▸ SET EXERCISE
Count the lines of the material below that contain the string "beside", and reply with that number alone.

[Begin DATA SECTION]

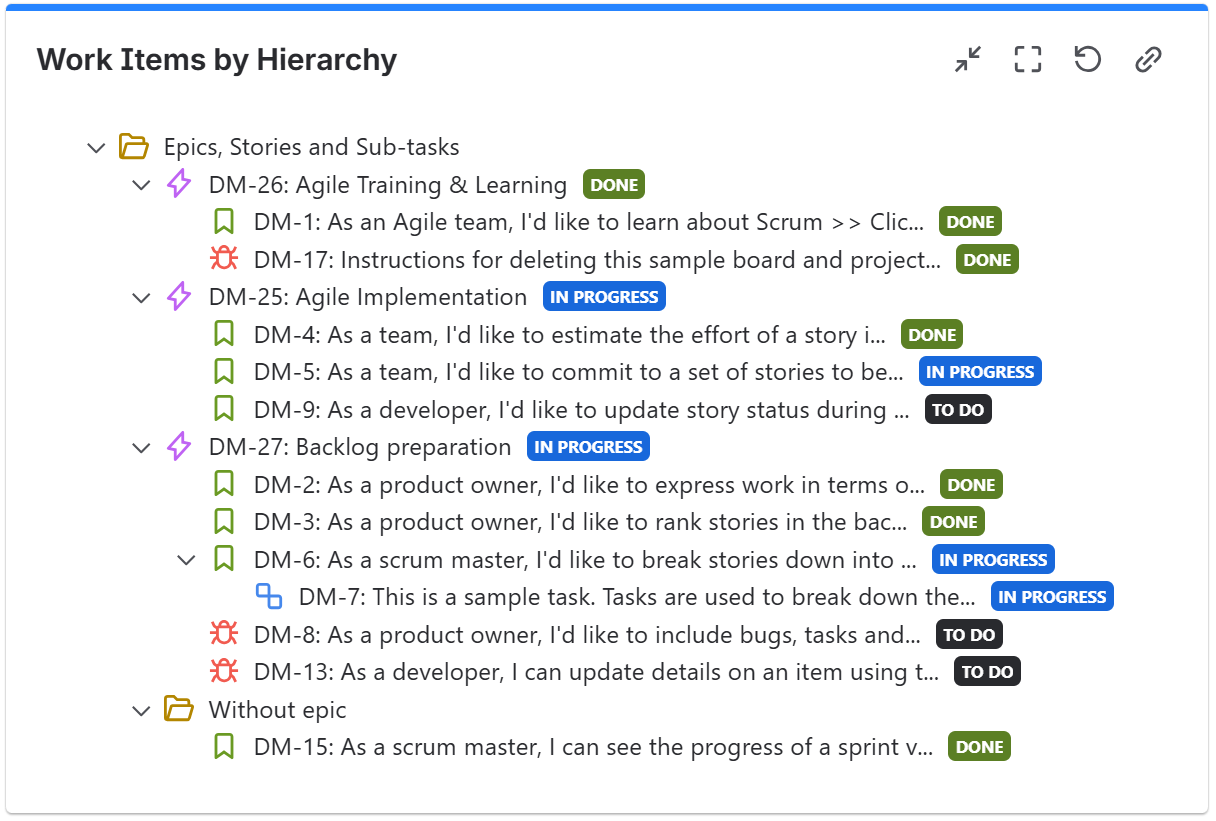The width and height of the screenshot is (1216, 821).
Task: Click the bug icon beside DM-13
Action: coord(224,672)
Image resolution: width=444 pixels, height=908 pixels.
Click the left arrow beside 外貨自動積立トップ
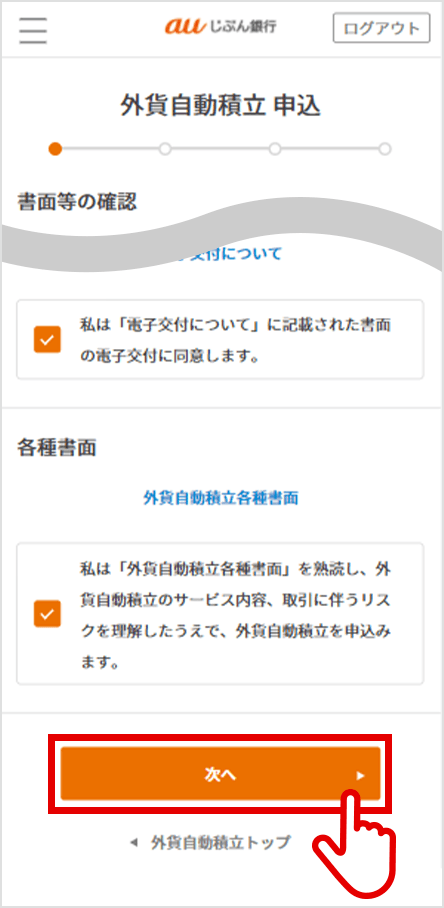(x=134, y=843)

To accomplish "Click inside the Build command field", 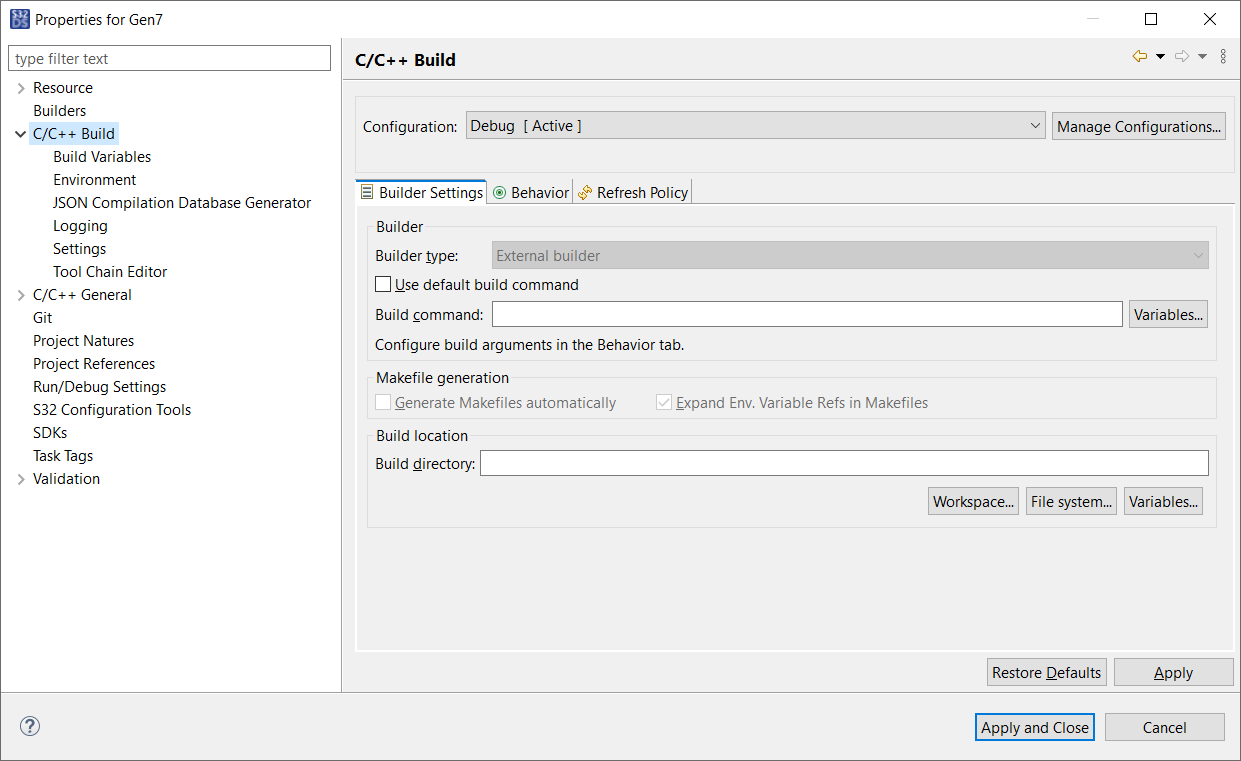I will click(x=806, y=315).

[End DATA SECTION]

▸ CORRECT RESULT
2